EXERCISE TASKS:
a) Using the opinion piece on Biden's nomination, say whether each statement agrees with it: (i) Barack Obama gave Biden an enthusiastic endorsement; (ii) Biden has spent five decades in Washington; (iii) Sanders' appeal to his supporters came from his progressive record. Answer yes or no for each, quoting the words from the piece that decide it.
b) Answer these questions from the opinion piece on Biden's nomination:
(i) In what year was Donald Trump elected?
(ii) Which state does Bernie Sanders represent as senator?
(iii) Biden was picked as the male version of whom?

With Joe Biden as their presumptive 2020 presidential nominee, the Democrats are headed for a major disappointment.
Donald Trump's election in 2016 was an overt rejection of our nation's corrupt political establishment, fueled by a deep-seated popular desire for a genuine leader. Unlike conventional politicians, Trump answers directly to the American people—not to international institutions, establishment power brokers or even his own party's bigwigs. Four years on, whether you agree or disagree with him politically, it's hard to deny that Donald J. Trump is exactly the kind of unscripted, "tell-it-like-it-is" president Americans all over the country were hoping for when they voted for him.
The Democratic Party's leadership clearly doesn't see this as a liability, because it arguably went to even greater lengths to swing the nomination in Biden's favor than it did to ensure Clinton's nomination in 2016. To these party leaders, it was unfathomable that Clinton's well-earned reputation as a power-hungry panderer could have contributed to her stunning defeat. America simply wasn't "ready for a woman president," they told themselves. So they picked the male version of Hillary Clinton and patted themselves on the back for keeping Bernie Sanders off the ticket.

The Democratic establishment still holds a grudge against Sanders, whom some party leaders blame for failing to convince his enthusiastic base of supporters to turn out for Clinton in 2016. In a naive attempt to prevent the same thing from happening again in 2020, Biden likes to brag he has "the most progressive record of anybody running"—a theme that former President Barack Obama echoed in his own perfunctory endorsement of his former vice president last week.
But the truth is that the Vermont senator's appeal to his supporters derived from his credibility as an anti-establishment, populist politician. The Democratic establishment is too vain and out of touch to realize that a partisan hack like Biden, with five decades of loyal service in the D.C. swamp, represents the polar opposite of what Sanders' most fervent supporters are looking for in a candidate.

MATERIAL SUPPLIED:
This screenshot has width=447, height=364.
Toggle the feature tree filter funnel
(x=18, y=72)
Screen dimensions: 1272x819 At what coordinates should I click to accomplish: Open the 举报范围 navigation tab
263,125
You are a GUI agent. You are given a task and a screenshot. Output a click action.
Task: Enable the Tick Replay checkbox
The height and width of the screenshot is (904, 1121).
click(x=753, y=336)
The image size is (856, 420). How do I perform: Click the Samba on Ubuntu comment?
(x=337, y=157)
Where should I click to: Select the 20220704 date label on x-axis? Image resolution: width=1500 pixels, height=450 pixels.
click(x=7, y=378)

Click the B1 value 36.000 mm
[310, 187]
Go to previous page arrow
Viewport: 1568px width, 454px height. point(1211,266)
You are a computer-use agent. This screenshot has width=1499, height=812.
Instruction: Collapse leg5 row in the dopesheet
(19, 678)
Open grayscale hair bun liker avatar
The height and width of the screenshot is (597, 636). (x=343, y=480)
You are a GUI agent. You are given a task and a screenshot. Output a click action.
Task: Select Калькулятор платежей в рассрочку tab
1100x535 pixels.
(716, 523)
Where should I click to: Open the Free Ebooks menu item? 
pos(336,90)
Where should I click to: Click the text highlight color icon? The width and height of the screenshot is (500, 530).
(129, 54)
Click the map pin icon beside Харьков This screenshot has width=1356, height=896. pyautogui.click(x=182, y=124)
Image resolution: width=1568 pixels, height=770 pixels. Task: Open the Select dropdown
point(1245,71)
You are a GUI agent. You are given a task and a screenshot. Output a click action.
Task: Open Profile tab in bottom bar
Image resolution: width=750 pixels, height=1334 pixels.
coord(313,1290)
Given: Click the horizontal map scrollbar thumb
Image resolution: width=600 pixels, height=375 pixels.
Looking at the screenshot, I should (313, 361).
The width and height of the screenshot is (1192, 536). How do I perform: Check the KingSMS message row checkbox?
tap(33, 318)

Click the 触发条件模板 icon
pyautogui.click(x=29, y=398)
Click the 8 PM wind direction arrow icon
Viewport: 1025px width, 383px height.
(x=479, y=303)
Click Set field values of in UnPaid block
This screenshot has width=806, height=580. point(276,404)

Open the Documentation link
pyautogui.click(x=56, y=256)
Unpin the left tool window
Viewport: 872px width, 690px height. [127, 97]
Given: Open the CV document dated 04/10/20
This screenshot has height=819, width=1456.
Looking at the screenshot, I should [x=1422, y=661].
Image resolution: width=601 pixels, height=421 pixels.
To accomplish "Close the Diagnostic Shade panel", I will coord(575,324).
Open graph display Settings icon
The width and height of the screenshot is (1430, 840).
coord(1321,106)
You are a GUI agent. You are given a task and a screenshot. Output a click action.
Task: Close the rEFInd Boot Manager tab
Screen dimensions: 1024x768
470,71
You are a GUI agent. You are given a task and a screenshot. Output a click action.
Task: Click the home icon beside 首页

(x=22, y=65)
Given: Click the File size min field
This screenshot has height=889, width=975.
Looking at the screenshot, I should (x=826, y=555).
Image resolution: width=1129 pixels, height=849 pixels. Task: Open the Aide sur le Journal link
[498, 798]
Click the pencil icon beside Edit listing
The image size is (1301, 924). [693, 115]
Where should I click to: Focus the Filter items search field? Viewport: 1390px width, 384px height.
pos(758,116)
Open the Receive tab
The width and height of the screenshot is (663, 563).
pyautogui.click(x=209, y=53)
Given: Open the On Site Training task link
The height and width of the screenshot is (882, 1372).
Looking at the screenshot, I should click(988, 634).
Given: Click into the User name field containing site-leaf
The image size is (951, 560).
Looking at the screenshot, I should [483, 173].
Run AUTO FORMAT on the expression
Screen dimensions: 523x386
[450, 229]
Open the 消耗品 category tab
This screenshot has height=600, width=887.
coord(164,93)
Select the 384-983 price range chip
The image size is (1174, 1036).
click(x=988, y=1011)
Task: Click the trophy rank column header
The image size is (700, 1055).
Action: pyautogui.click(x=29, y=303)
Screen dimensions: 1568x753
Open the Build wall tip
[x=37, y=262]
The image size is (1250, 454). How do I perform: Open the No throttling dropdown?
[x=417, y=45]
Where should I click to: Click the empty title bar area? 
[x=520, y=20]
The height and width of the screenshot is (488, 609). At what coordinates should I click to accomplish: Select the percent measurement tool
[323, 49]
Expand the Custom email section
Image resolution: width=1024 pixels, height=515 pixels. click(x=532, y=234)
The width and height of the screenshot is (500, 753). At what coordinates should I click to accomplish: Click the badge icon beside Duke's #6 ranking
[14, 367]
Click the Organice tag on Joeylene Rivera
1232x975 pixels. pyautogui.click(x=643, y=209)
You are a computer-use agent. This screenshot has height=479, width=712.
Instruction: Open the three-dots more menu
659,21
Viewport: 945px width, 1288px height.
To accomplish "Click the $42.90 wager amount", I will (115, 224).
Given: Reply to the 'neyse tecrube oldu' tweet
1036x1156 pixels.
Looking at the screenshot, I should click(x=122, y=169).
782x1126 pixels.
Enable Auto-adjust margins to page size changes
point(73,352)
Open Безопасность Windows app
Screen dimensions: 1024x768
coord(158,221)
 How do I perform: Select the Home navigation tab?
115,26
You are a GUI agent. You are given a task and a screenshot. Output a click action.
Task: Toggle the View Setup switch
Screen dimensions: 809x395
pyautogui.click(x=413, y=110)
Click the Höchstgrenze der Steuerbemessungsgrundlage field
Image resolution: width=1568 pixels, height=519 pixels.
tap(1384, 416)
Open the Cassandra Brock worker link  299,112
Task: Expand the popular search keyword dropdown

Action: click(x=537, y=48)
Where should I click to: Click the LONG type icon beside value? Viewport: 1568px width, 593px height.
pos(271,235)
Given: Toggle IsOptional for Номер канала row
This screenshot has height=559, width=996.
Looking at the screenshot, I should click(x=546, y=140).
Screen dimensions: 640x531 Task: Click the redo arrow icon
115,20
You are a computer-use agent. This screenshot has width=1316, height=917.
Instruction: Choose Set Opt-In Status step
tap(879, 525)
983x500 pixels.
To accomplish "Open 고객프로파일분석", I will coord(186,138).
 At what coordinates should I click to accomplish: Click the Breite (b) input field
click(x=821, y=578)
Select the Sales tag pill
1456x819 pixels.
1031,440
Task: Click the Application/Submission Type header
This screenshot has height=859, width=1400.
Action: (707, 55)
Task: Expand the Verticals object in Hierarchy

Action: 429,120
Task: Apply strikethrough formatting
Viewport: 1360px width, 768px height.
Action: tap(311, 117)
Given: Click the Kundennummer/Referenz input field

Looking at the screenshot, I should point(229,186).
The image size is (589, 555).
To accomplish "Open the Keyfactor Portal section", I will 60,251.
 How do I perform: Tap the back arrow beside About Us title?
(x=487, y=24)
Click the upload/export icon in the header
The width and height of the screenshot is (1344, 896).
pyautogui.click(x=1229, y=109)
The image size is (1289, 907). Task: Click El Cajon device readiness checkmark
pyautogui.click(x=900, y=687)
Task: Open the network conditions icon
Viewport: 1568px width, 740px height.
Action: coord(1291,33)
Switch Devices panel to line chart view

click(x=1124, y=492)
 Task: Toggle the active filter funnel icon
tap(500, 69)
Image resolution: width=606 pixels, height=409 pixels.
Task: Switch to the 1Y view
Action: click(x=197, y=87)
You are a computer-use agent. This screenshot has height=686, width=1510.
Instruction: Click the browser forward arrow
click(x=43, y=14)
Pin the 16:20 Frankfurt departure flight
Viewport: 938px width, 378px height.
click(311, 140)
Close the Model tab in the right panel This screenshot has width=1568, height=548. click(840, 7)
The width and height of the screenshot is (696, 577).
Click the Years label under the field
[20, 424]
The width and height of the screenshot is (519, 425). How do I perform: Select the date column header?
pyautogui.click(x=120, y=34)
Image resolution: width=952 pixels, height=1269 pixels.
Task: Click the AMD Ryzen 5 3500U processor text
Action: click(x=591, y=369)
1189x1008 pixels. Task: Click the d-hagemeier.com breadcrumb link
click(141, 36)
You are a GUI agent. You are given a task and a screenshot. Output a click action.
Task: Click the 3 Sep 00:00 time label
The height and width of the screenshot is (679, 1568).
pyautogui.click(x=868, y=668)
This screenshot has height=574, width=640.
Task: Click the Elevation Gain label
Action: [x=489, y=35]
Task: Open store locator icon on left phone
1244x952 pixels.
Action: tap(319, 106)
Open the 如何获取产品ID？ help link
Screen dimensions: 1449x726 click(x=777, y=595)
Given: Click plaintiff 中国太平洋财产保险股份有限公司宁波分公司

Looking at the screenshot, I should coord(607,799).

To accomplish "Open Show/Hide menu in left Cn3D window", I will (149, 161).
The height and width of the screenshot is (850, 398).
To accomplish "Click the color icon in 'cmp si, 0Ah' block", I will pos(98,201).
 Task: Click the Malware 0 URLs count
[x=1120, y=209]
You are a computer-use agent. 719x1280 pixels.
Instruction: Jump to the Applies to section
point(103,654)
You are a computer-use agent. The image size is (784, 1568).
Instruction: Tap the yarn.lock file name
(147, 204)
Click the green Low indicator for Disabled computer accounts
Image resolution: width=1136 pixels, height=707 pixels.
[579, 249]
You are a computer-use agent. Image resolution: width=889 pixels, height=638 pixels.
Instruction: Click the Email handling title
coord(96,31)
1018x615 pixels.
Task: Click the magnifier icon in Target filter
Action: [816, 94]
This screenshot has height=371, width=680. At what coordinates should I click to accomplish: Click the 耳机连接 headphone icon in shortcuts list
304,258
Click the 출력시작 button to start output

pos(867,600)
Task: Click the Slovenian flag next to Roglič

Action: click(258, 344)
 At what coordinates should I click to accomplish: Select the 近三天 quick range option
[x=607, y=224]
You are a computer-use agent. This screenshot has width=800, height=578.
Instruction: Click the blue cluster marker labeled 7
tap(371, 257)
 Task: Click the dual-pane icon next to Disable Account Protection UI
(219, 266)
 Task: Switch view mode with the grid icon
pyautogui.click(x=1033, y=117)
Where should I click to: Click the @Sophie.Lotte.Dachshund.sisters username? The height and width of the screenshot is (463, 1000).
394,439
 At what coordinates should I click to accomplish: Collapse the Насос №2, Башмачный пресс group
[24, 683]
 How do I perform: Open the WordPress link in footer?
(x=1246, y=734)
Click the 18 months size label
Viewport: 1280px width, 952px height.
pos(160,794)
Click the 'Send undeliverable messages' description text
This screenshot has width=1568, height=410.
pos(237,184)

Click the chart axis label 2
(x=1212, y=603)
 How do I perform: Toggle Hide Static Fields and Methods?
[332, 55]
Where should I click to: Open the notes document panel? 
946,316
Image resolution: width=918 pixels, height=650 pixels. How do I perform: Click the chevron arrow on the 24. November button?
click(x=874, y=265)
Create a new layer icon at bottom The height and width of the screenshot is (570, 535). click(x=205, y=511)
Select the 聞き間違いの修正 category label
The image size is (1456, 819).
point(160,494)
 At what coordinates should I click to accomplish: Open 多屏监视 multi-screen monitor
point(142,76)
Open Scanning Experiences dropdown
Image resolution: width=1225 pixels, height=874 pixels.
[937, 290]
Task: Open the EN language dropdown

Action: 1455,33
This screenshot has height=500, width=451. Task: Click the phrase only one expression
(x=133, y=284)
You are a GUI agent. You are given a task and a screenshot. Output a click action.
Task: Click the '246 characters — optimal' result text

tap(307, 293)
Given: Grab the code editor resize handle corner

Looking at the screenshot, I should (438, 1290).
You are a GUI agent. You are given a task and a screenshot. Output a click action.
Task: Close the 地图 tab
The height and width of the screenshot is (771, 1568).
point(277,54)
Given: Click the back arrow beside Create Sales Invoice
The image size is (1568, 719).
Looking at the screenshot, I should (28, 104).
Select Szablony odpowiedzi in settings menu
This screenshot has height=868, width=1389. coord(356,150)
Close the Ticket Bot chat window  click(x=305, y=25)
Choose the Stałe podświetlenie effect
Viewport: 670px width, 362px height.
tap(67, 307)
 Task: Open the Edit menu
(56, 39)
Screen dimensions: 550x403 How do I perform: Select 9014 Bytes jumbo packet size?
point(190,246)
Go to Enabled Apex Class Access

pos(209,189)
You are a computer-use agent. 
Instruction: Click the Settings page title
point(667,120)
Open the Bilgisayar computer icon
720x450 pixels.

ANSWERS PROVIDED:
a)
(i) No: "perfunctory endorsement of his former vice president last week"
(ii) Yes: "with five decades of loyal service in the D.C. swamp"
(iii) No: "the Vermont senator's appeal to his supporters derived from his credibility as an anti-establishment, populist politician"

b)
(i) 2016
(ii) Vermont
(iii) Hillary Clinton